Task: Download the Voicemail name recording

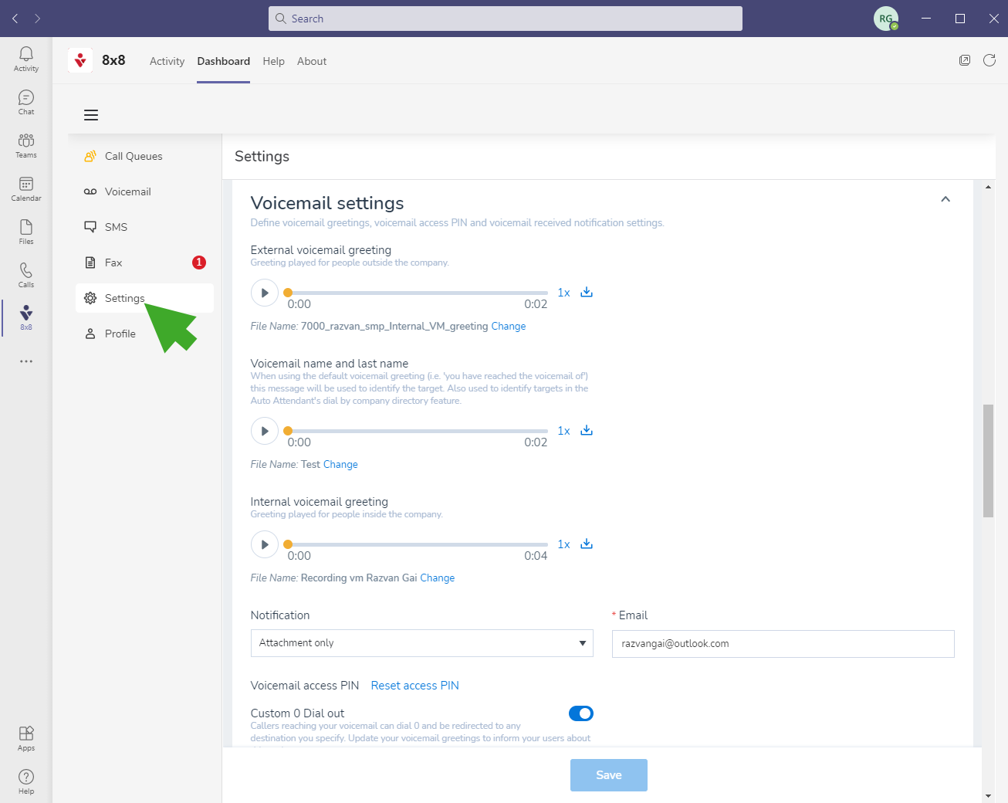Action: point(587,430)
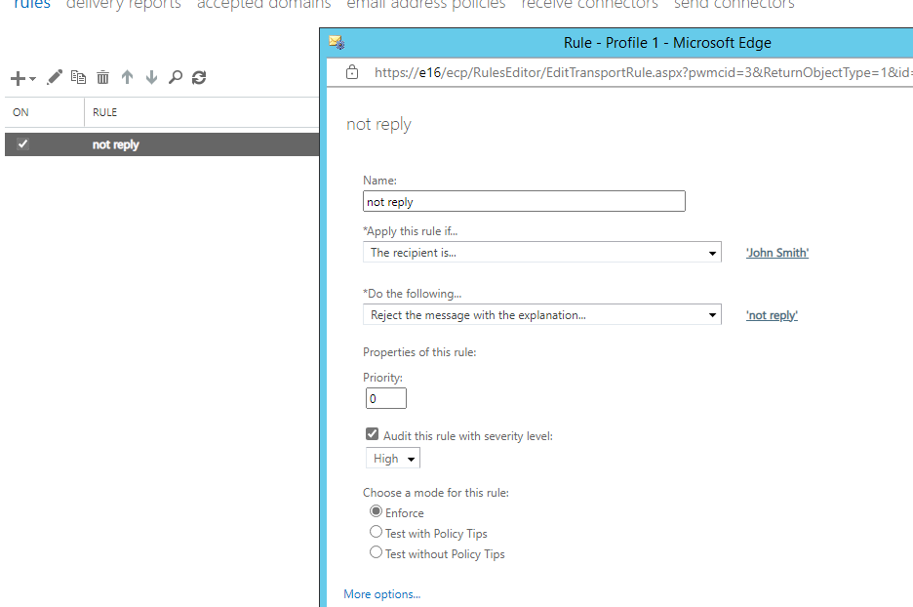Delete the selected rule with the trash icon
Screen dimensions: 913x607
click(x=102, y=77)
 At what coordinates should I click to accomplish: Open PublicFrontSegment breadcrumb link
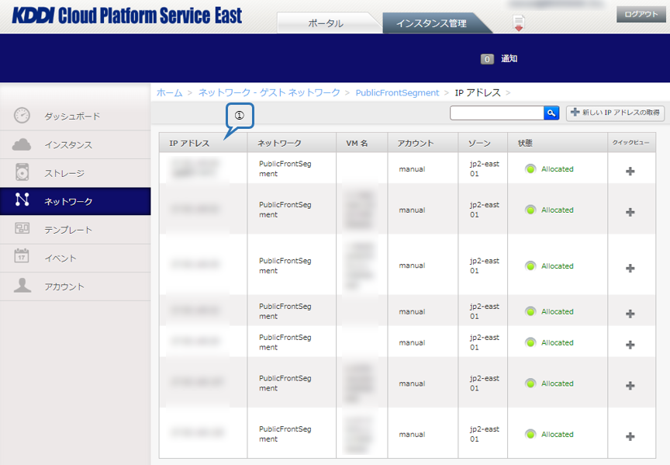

##############################

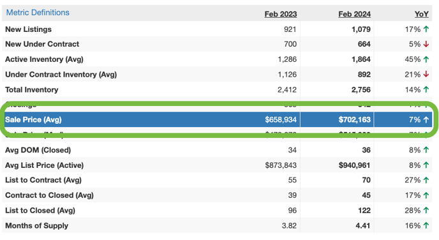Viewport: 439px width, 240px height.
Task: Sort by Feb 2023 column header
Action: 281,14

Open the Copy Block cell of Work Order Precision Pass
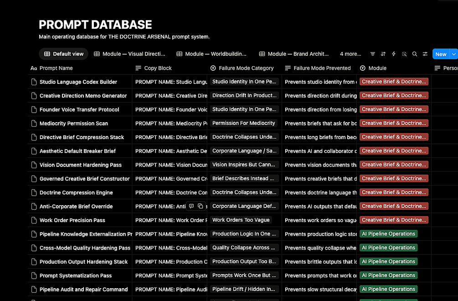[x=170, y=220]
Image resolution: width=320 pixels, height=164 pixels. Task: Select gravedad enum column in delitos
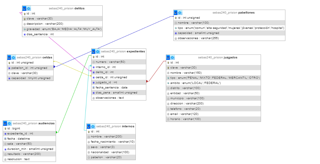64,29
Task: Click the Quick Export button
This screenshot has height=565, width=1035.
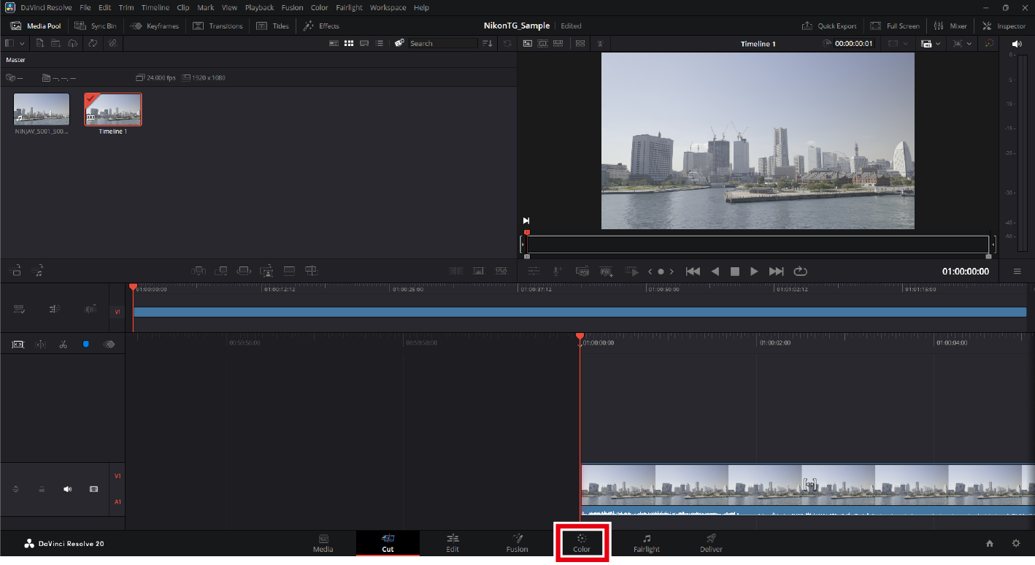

##############################

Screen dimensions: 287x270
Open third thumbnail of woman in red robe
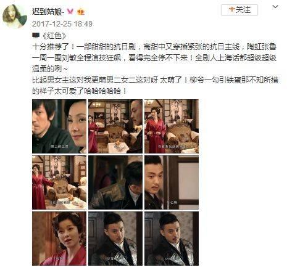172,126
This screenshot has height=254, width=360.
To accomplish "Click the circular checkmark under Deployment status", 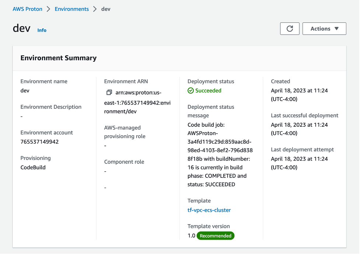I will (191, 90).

##############################

§ **WHAT IS NEEDED**
Wherever the string "This" shows up in the material, copy the line that holds it.

§ **ANSWER BOX**
This screenshot has height=565, width=1035.
This screenshot has height=254, width=360.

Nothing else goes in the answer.